Released in 2021, “Stop-Zemlia” follows high school seniors Masha, Yana and Senia. They deal with the complex emotions and social situations that come with being a teenager in an intense world. The trio supports each other through whichever challenges come their way, whether that involves their fears about the future or longing for a relationship that might not even start. Their unconditional love and support gives each of them a sense of belonging that helps them cope with both the world around them and their own overwhelming emotions.
Inspired by Gornostai’s teenage experience, “Stop-Zemlia” is deeply personal. I’ve never seen the modern teenage experience better represented on screen.

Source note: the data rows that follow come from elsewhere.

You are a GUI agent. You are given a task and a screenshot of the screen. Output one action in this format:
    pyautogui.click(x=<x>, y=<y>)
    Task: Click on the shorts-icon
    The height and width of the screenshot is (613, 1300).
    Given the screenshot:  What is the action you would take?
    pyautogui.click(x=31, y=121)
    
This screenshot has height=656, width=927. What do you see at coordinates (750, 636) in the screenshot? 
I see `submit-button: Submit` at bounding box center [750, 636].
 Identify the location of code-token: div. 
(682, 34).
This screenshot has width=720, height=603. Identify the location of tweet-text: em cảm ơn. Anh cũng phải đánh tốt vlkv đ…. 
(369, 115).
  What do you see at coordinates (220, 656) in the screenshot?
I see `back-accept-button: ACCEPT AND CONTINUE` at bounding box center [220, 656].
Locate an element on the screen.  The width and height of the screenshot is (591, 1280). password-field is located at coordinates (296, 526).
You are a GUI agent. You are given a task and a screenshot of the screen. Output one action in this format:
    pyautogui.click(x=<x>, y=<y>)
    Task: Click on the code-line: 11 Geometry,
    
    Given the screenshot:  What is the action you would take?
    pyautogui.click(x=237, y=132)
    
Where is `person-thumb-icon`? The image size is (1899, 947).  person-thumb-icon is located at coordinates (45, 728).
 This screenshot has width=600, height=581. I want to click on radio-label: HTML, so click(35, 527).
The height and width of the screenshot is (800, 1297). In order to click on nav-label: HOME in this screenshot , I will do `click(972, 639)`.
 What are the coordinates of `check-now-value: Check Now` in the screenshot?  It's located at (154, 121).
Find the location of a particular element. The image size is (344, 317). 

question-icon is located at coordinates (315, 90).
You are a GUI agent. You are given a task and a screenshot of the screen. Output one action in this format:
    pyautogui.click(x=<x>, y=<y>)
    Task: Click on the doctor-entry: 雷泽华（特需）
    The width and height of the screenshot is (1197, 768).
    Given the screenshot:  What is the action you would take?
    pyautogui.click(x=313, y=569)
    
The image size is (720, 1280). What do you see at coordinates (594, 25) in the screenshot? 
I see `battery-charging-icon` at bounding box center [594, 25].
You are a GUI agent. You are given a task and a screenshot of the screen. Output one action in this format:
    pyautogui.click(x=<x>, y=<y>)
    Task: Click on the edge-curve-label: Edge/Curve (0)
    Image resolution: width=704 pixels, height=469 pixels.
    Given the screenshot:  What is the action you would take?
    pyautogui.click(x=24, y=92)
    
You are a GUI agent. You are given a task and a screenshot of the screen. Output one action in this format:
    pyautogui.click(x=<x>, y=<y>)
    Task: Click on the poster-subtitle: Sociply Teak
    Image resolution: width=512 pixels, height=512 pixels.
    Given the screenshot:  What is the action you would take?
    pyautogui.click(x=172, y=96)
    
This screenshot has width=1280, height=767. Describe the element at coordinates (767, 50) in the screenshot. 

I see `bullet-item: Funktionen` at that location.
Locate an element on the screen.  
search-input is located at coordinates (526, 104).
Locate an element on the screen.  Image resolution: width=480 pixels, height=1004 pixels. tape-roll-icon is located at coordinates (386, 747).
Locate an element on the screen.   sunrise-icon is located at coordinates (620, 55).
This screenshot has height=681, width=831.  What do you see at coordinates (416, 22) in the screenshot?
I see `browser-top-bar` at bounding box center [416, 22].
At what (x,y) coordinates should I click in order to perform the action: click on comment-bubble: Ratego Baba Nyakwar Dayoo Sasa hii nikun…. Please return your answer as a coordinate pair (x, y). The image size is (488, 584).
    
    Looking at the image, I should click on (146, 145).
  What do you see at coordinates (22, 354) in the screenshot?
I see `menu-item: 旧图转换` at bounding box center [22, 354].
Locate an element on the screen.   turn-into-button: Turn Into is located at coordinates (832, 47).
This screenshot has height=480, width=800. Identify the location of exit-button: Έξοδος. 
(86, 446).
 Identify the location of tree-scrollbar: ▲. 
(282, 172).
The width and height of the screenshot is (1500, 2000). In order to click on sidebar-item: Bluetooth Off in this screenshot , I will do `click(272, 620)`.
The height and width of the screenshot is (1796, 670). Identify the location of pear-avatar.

I see parts of myself and my friends in each of the characters; their flaws, insecurities and feelings are my own, and I felt a sort of solidarity while watching them deal with many of the awkward situations I’ve dealt with in the past.
From the realistic storylines to the immersive, dreamlike visuals, every detail feels perfectly curated and surprisingly comforting, like someone finally understands how it feels to be in a transitional stage of life. Gornostai said that this was her goal in making the film, which she undoubtedly achieved.
One of the most notable aspects of “Stop-Zemlia” is its cast, composed of mostly young, less professionally-experienced actors. Being so used to seeing actors in their mid to late twenties starring as high school seniors, I was pleasantly surprised to see an appropriately-aged cast. Gornostai sought out these younger actors, as they can bring their experience into their performance. Without the charming bunch,“Stop-Zemlia” would lose its authenticity and charm.
The Ukrainian film series is a delight. Screenings are on Tuesdays and Zoom sessions with directors are on Thursdays. This series will expose you to films you would never think to seek out in your own time. Dr. Vincent Bohlinger, director of RIC’s Film Studies Program, also offered Ukrainian candies to attendees, which was an unexpected plus.
The series continues on Tuesday, April 18 with a screening of Iryna Tsilyk’s “The Earth Is Blue as an Orange,” a documentary about the war in Ukraine told from a Ukrainian family’s perspective. It ends on Thursday, April 20 with a Zoom session with Tsilyk.